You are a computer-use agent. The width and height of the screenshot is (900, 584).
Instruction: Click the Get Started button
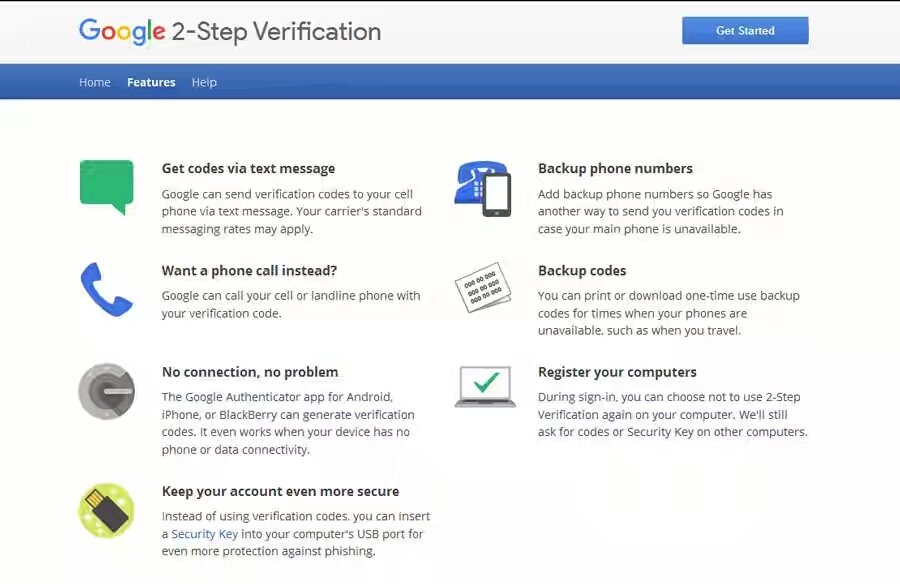(745, 30)
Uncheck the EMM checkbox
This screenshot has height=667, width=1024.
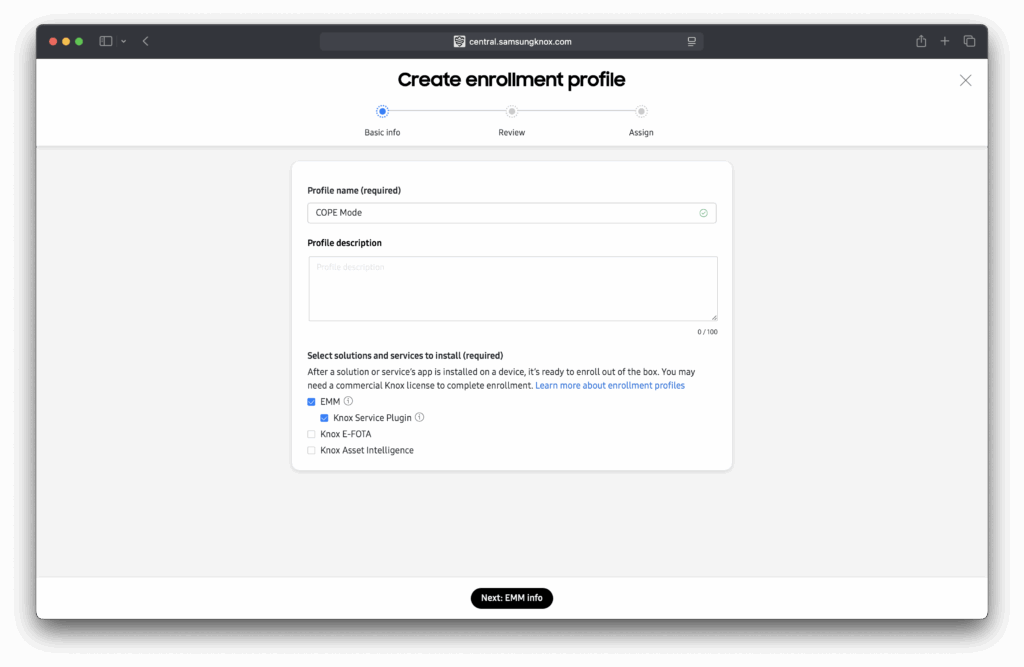pos(312,402)
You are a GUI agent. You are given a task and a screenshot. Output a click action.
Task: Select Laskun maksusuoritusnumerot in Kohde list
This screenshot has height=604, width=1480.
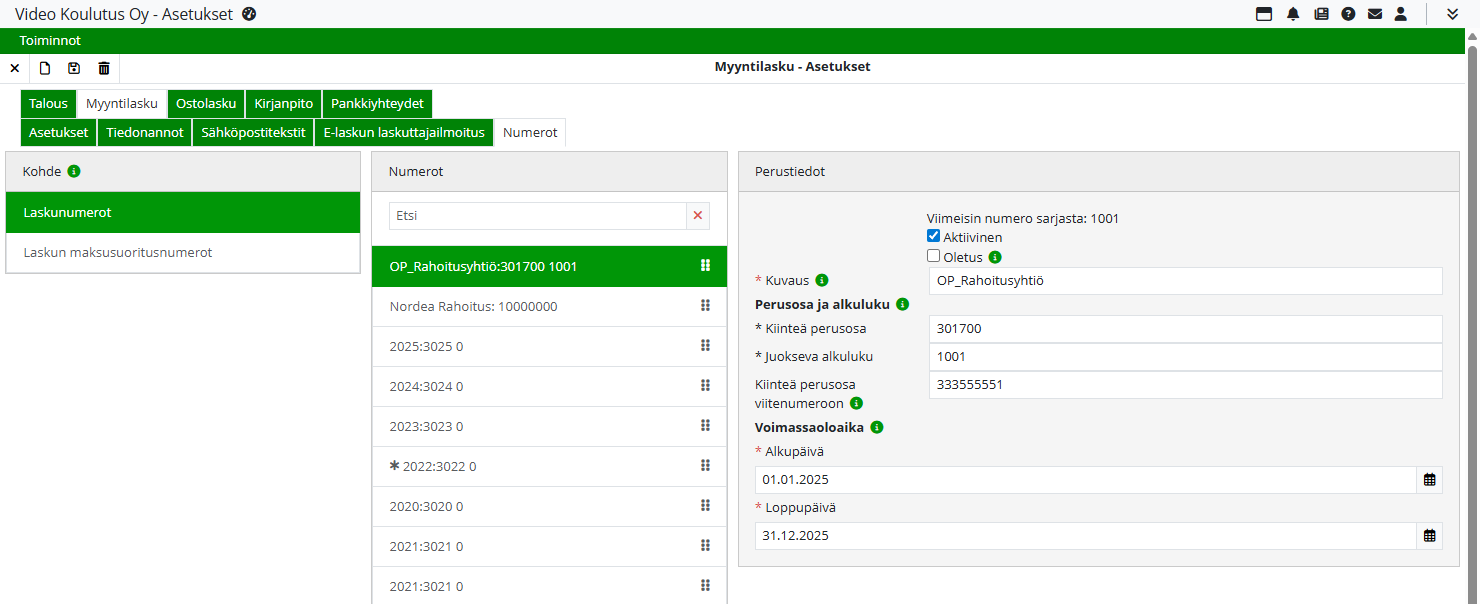point(118,253)
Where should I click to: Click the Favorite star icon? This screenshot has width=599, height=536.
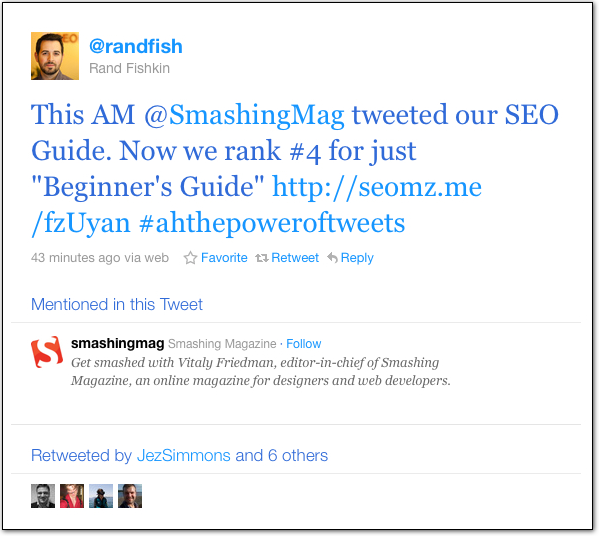click(x=190, y=258)
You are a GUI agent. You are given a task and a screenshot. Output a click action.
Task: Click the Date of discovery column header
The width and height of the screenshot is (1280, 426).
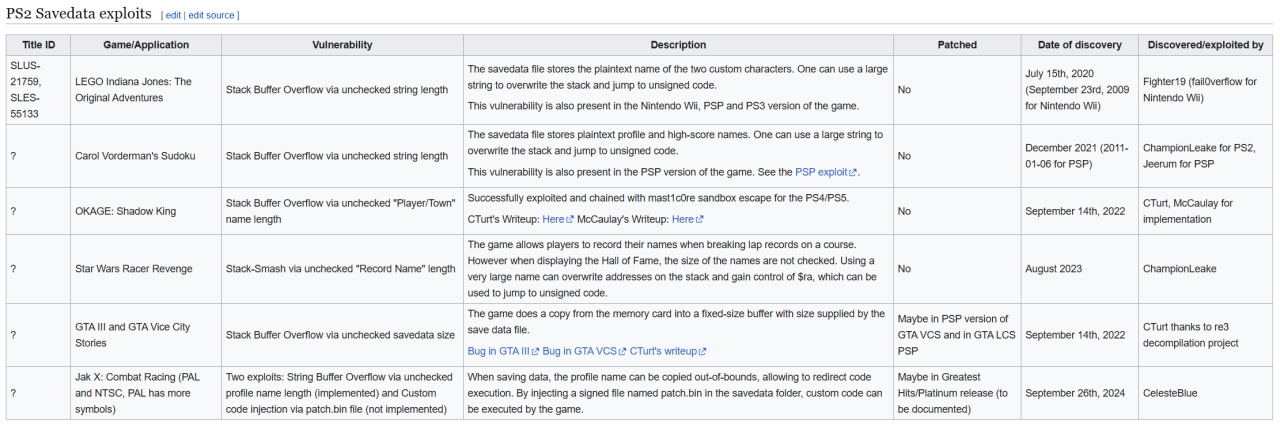(x=1080, y=45)
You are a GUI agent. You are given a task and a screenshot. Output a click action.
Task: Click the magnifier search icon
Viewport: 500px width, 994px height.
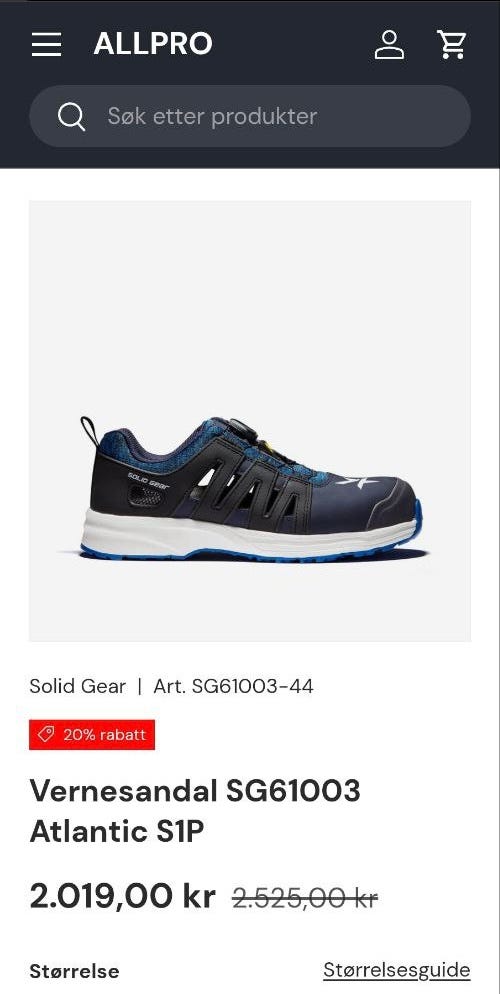coord(71,117)
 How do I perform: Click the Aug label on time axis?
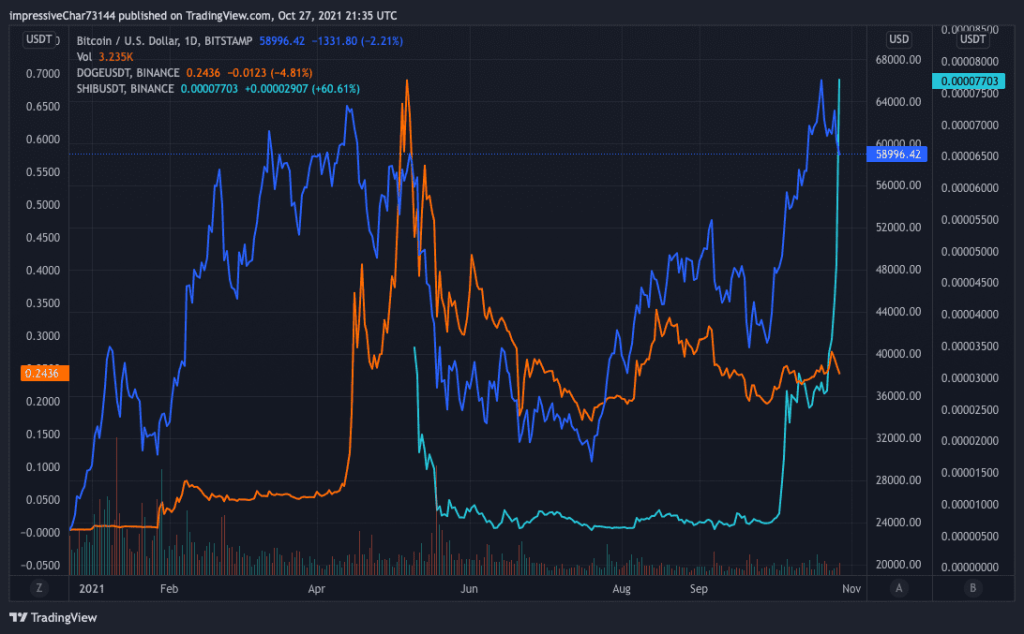tap(621, 590)
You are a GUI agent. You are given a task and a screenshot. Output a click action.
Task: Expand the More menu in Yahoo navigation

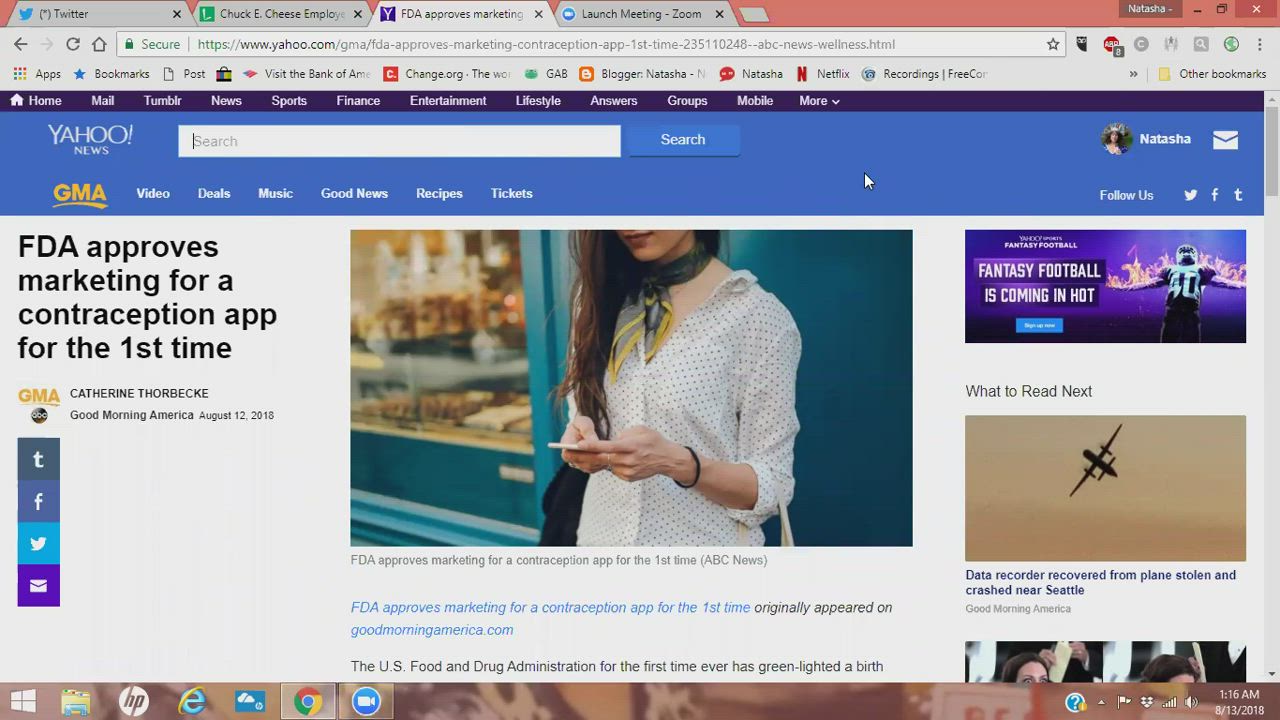819,101
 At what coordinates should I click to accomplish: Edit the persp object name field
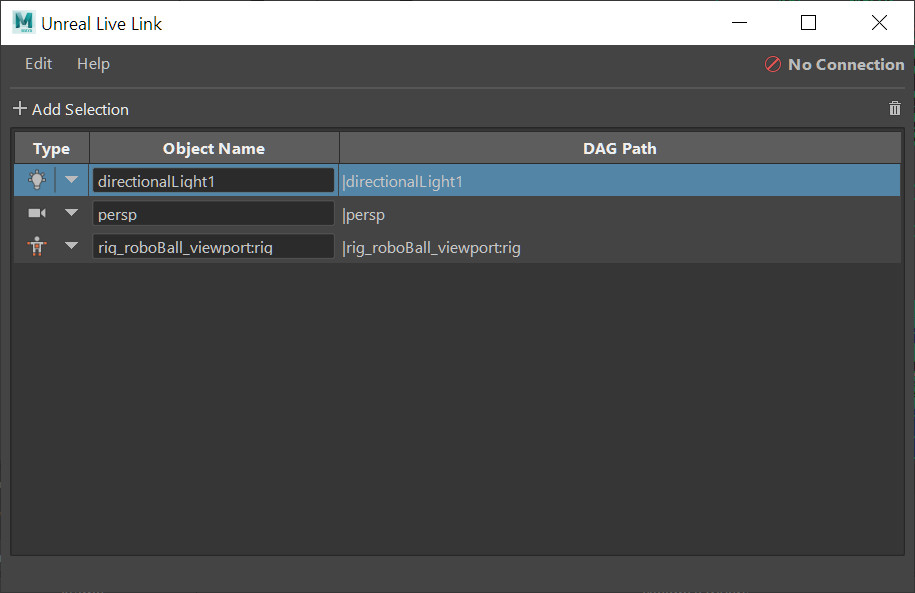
# # # # #
(Aim of the exercise)
Please output exactly the lines from the line containing "This screenshot has height=604, width=1480." through the last line of the records above, both included, and leave out any pictures.

(Expected output)
This screenshot has height=604, width=1480.
point(118,253)
Where should I click to: Click the Favorite star icon? This screenshot has width=599, height=536.
click(x=190, y=258)
You are a GUI agent. You are given a task and a screenshot. Output a click action.
Task: Click the Date of discovery column header
The width and height of the screenshot is (1280, 426).
(x=1080, y=45)
You are a GUI agent. You are given a task and a screenshot. Output a click action.
Task: Click the magnifier search icon
Viewport: 500px width, 994px height.
coord(71,117)
 How do I perform: Click the Aug label on time axis?
tap(621, 590)
You are a GUI agent. You are given a task and a screenshot. Output a click action.
Task: Expand the More menu in Yahoo navigation

819,101
 At what coordinates should I click to accomplish: Edit the persp object name field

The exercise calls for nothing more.